__What you are asked to do__. Please return, unchanged, everything in the labor history text below from "Through these decades, the" down to "for the elderly.".

__Document passage__.

%%

A Short History of American Labor
This brief history of more than 100 years of the modern trade union movement in the United States can only touch the high spots of activity and identify the principal trends of a "century of achievement." In such a condensation of history, episodes of importance and of great human drama must necessarily be discussed far too briefly, or in some cases relegated to a mere mention.
What is clearly evident, however, is that the working people of America have had to unite in struggle to achieve the gains that they have accumulated during this century. Improvements did not come easily. Organizing unions, winning the right to representation, using the collective bargaining process as the core of their activities, struggling against bias and discrimination, the working men and women of America have built a trade union movement of formidable proportions.
Labor in America has correctly been described as a stabilizing force in the national economy and a bulwark of our democratic society. Furthermore, the gains that unions have been able to achieve have brought benefits, direct and indirect, to the public as a whole. It was labor, for example, that spearheaded the drive for public education for every child. The labor movement, indeed, has served as a force for American progress.
American Labor's Second Century
Now, in the 1980s, as the American trade union movement looks toward its second century, it takes pride in its first "century of achievement" as it recognizes a substantial list of goals yet to be achieved.
In this past century, American labor has played a central role in the elevation of the American standard of living. The benefits which unions have negotiated for their members are, in most cases, widespread in the economy and enjoyed by millions of our fellow citizens outside the labor movement. It is often hard to remember that what we take for granted-vacations with pay, pensions, health and welfare protection, grievance and arbitration procedures, holidays never existed on any meaningful scale until unions fought and won them for working people.
Through these decades, the labor movement has constantly reached out to groups in the American society striving for their share of opportunity and rewards..... to the blacks, the Hispanics and other minorities..... to women striving for jobs and equal or comparable pay . . . to those who work for better schools, for the freedom of speech, press and assembly guaranteed by the Bill of Rights ... to those seeking to make our cities more livable or our rural recreation areas more available . . . to those seeking better health for infants and more secure status for the elderly.

%%

__Recorded data__.
%%

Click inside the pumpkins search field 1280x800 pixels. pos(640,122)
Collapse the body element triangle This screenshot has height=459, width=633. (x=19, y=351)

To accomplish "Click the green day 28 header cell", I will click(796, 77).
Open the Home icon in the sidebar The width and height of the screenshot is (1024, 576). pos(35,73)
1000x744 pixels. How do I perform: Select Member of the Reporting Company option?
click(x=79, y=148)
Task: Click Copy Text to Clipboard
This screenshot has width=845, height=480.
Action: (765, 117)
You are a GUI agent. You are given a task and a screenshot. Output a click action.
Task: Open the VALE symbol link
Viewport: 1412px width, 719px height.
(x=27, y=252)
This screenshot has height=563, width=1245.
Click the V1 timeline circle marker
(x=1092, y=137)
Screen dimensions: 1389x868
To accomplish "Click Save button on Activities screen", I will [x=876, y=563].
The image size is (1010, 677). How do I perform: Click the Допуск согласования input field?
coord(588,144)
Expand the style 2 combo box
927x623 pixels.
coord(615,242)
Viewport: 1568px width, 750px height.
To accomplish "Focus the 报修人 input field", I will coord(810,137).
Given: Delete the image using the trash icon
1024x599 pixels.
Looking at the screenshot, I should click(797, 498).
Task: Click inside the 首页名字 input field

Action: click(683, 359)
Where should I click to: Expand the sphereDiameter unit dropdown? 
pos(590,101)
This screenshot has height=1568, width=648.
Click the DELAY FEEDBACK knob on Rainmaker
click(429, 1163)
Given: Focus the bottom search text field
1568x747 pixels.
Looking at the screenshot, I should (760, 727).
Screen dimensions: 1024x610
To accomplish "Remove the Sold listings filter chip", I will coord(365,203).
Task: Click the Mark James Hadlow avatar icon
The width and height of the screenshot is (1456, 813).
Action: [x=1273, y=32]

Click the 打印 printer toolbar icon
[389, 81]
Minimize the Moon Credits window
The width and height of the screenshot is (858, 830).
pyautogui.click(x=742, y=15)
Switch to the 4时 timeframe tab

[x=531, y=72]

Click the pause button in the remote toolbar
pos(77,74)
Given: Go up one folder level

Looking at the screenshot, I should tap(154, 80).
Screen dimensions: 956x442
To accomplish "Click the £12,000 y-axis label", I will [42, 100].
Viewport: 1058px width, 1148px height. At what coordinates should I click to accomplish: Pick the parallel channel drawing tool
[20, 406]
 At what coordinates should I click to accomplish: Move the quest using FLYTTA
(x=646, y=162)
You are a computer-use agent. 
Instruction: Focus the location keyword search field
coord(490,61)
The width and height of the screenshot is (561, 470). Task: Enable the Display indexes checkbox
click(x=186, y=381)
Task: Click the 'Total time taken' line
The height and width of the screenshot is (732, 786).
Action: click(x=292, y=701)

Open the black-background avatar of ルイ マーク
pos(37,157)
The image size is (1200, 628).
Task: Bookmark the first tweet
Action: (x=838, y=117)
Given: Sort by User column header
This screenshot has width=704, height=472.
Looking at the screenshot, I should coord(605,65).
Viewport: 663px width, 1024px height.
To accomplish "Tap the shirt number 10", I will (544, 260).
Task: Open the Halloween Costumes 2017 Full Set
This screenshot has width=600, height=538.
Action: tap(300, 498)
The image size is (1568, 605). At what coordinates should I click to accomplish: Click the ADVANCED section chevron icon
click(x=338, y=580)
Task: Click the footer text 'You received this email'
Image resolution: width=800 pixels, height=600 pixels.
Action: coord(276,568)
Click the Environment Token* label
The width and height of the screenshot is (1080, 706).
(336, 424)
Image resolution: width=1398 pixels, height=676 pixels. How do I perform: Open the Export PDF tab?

%%

__Expected output__.
Through these decades, the labor movement has constantly reached out to groups in the American society striving for their share of opportunity and rewards..... to the blacks, the Hispanics and other minorities..... to women striving for jobs and equal or comparable pay . . . to those who work for better schools, for the freedom of speech, press and assembly guaranteed by the Bill of Rights ... to those seeking to make our cities more livable or our rural recreation areas more available . . . to those seeking better health for infants and more secure status for the elderly.